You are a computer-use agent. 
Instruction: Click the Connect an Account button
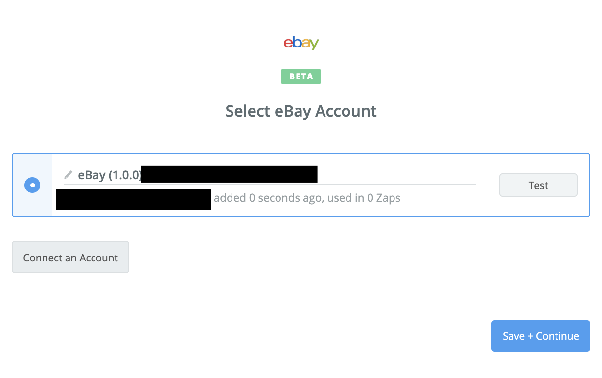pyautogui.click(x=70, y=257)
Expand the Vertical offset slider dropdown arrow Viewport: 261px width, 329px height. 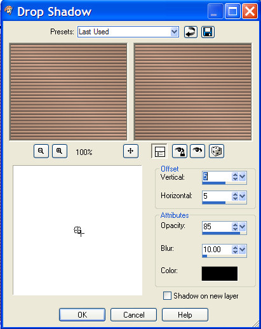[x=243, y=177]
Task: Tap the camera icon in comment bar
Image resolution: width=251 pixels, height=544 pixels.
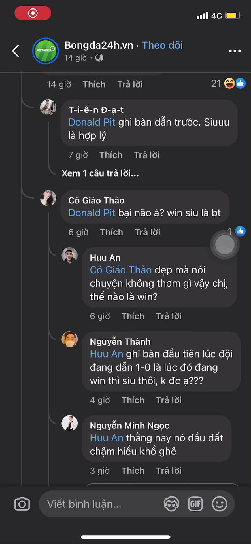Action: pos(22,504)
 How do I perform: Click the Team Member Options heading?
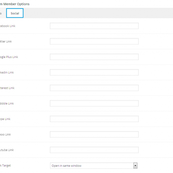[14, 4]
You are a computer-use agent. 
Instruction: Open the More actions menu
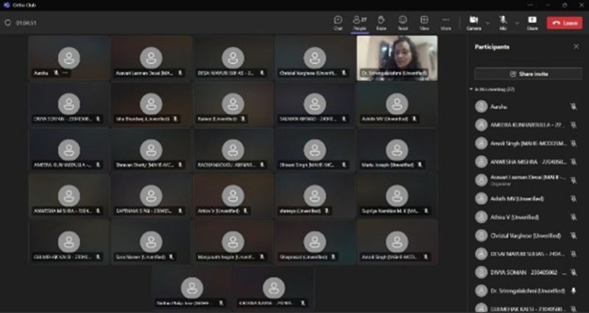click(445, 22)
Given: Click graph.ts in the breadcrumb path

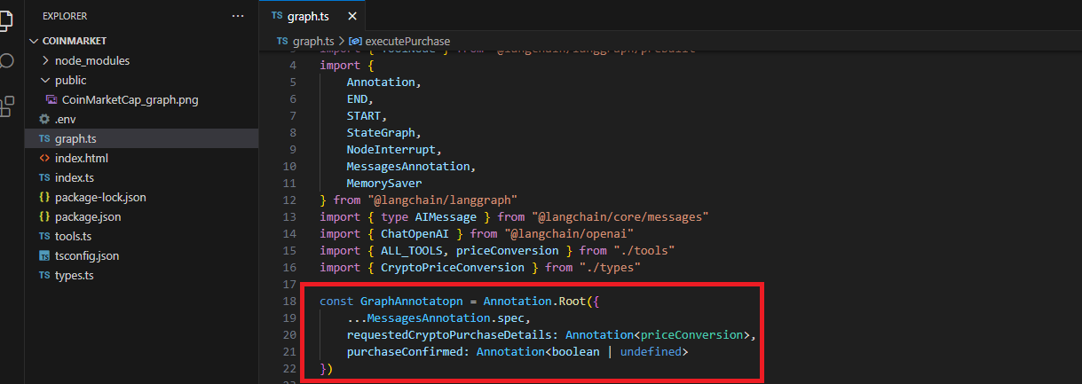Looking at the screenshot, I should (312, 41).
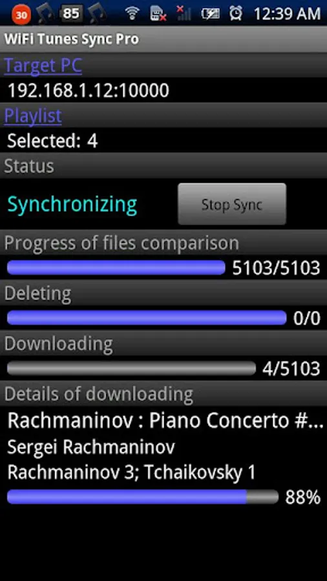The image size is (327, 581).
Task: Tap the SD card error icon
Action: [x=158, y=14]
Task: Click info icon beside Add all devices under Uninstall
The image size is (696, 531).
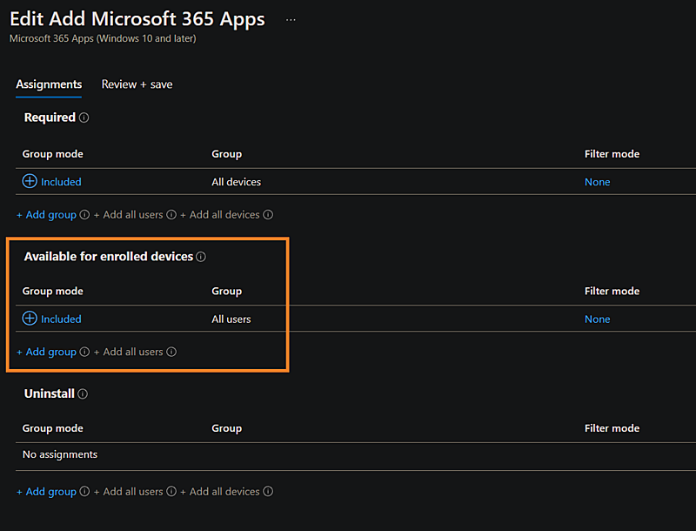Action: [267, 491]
:::
## EXERCISE GOAL
Write out the lines beginning at the line with "Instruction: Open the More actions menu" and ending at the last line of the entries. Include no pictures.

## RESPONSE TO THIS EXERCISE
Instruction: Open the More actions menu
click(445, 22)
Given: Click graph.ts in the breadcrumb path

Looking at the screenshot, I should (312, 41).
The image size is (327, 581).
Task: Tap the SD card error icon
Action: [x=158, y=14]
Task: Click info icon beside Add all devices under Uninstall
The image size is (696, 531).
Action: [267, 491]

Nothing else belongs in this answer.